- DATASET EXCERPTS -
_ _ _ _

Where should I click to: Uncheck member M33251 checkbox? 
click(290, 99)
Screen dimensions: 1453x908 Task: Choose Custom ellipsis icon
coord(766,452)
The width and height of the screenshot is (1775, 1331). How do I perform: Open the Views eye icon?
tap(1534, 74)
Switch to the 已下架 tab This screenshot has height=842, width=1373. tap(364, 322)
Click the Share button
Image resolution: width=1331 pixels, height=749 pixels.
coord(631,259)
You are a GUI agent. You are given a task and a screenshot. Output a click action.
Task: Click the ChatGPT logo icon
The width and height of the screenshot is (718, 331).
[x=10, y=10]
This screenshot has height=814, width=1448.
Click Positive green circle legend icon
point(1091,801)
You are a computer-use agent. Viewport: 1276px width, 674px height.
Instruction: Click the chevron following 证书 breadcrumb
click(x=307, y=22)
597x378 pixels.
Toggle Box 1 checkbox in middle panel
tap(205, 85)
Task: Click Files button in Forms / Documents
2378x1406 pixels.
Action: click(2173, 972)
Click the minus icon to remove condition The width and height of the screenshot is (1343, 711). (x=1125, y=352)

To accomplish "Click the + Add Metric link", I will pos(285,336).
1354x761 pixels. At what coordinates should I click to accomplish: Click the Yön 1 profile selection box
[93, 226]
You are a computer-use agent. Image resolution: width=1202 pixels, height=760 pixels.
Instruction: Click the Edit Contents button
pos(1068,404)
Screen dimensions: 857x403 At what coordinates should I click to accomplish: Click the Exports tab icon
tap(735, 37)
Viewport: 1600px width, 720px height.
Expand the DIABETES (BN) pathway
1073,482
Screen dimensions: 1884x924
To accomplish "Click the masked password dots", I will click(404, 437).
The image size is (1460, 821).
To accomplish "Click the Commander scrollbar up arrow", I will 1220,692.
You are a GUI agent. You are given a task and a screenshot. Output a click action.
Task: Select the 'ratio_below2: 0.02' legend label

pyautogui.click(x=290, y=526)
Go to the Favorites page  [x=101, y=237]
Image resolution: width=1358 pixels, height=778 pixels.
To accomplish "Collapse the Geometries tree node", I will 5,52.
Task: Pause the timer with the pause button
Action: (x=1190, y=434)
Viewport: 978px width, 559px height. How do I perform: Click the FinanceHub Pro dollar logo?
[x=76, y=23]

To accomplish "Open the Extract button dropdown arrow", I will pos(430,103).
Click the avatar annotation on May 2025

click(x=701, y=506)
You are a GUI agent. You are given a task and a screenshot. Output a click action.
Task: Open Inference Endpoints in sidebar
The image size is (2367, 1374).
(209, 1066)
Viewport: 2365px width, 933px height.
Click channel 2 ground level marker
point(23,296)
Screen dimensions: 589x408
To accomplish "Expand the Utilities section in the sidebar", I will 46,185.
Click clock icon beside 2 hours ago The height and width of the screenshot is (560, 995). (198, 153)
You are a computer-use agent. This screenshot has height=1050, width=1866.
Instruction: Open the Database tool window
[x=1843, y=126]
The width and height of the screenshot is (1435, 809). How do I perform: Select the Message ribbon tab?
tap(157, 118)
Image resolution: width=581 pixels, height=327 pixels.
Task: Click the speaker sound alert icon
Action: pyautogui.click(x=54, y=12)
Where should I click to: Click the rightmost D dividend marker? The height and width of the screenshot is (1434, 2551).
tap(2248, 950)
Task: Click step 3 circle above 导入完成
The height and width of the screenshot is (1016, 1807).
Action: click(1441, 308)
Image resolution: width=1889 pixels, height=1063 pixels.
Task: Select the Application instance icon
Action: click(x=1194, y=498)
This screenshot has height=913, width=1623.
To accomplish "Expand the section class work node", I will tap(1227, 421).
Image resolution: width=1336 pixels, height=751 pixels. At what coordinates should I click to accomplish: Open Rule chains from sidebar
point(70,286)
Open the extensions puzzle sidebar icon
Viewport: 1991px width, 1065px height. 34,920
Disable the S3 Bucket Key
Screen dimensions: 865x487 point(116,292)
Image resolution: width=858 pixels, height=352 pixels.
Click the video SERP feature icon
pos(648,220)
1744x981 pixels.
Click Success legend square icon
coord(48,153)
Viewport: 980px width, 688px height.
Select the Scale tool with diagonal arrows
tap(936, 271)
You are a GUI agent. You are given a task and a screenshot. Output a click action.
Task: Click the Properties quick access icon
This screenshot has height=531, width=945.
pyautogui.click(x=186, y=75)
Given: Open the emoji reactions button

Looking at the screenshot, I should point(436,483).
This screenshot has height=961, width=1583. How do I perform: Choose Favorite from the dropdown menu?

_ _ _ _

- PROBLEM STATEMENT -
Write out each line of the data that holds the string "section".

- ANSWER FOR THIS EXERCISE -
To accomplish "Expand the Utilities section in the sidebar", I will 46,185.
To accomplish "Expand the section class work node", I will tap(1227, 421).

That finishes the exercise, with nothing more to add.